Ordinary people

The senior ministries in Prime Minister Ehud Olmert’s new government are manned by people of relatively limited decision-making experience at the national security level. The prime minister himself has always dealt with economic or municipal matters; Foreign Minister Tzipi Livni was catapulted to high office by Ariel Sharon; Minister of Defense Amir Peretz was a labor union leader. Their detractors argue that they are not up to the heavy issues awaiting them; that a few seasoned ex-generals are needed. Their supporters say it’s about time "ordinary people" ran the country.

What can we expect from them regarding Israeli-Palestinian issues? Their declared agenda is "convergence", meaning more disengagement. Their immediate timetable is fairly clear. Initially, in the coming two months, they will reach a maximum degree of coordination at the international level, first with US President George W. Bush, followed by the Europeans, Egypt and Jordan. Then, they will launch a "national dialogue" in an attempt to galvanize public opinion behind an agreed Israel-Palestine border (agreed, that is, among most Israelis). Then the government will legislate the convergence program, offer inducements to settlers to leave voluntarily, and begin building houses for the settlers who will be displaced. All the while, it will complete the security fence as quickly as possible, along a path that defines the disengagement and improves the Palestinian situation in several sensitive areas, including East Jerusalem.

Olmert and Livni face a challenge with regard to Palestinian Authority President Mahmoud Abbas (Abu Mazen). They don’t want to negotiate with him. They assess he lacks the necessary authority and leadership qualities, that his negotiating demands would preclude a successful outcome, and that in any event he would need Hamas government approval for any deal he strikes with Israel. But Peretz does want to try another round of talks with Abu Mazen, and the US administration may agree with him. In any case, Olmert and Livni will wait a few months just in case the Hamas government accepts the international conditions and agrees to negotiate on reasonable terms. Washington may also insist that Olmert begin by dismantling those troublesome outposts that Sharon long ago committed to remove. Here, then, are several reasons why Olmert may feel he needs two years to actually begin implementing convergence.

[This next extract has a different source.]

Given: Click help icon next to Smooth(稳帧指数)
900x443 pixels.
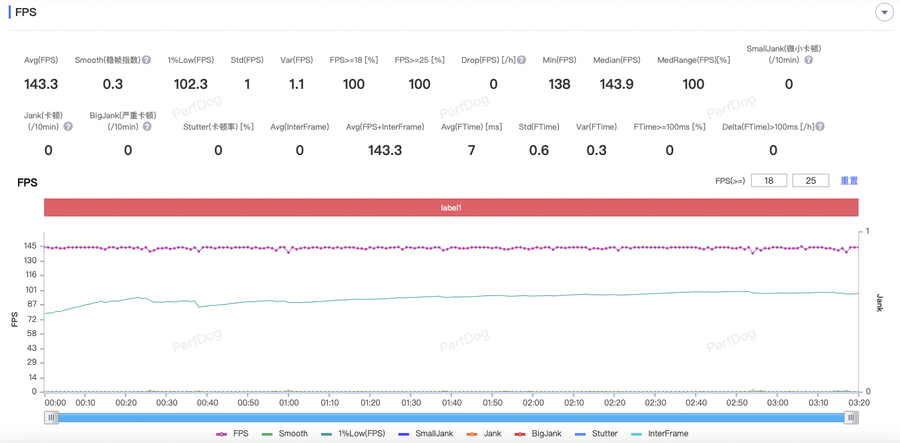Looking at the screenshot, I should tap(147, 60).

All in all, there is precious little space for an active Palestinian role in Olmert’s plans. That is one reason why some Palestinians accuse him of planning an apartheid map. Another is that Olmert’s unilateral fence and settlement removal project do not go back to the green line. These arguments are wrong-headed, and the world, including our neighbors Egypt and Jordan, should tell the Palestinians so. They are wrong because the settlement blocs Olmert plans to hold onto are more or less within the parameters negotiated in 2000 between Yasser Arafat and Ehud Barak; because the world will in any case not recognize Israel’s unilaterally-delineated fence-border as a sovereign boundary; and because Olmert clearly describes the Israeli presence in the Jordan Valley as a security (not political) border. This means the Palestinians get more territory, more contiguity and fewer settlers in return for nothing, without prejudicing final status borders in terms of international law, an! d at a time when they themselves are not capable of mounting a viable effort to negotiate a two-state solution.

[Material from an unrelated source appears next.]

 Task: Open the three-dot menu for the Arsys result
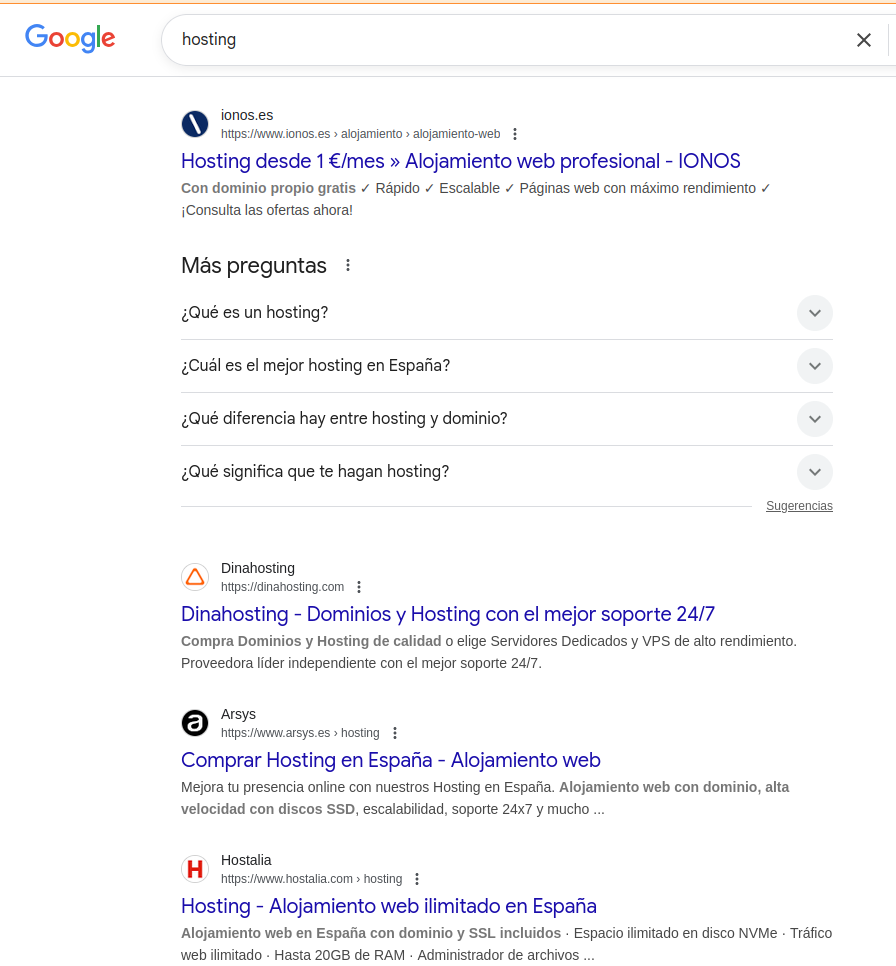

Olmert, and Sharon before him, represent a post-Camp David II, post-intifada II Israeli approach to the conflict with the Palestinians. It is based on conflict management rather than conflict resolution. It seeks first and foremost to extract Israel from a demographic trap laid by the settlers and the Palestinians, each for their own reasons, and to create better conditions for dealing with Palestinian suicide bombings. Palestinians can blame us for their situation, here and there convincingly. But they had also better begin blaming themselves: it is they who have been launching the suicide bombers, who elected Hamas, and who still insist on the right of return and other conditions that preclude a genuine peace.

Olmert’s approach began as a reaction to all this. Now it is pro-active and unilateral. The bigger question is whether the constraints of the Israeli political system, coupled with the personal limitations Olmert shares with his senior ministers, will allow these "ordinary people" to succeed. Palestinians of good will have every reason to set aside their anger and frustration and wish them well.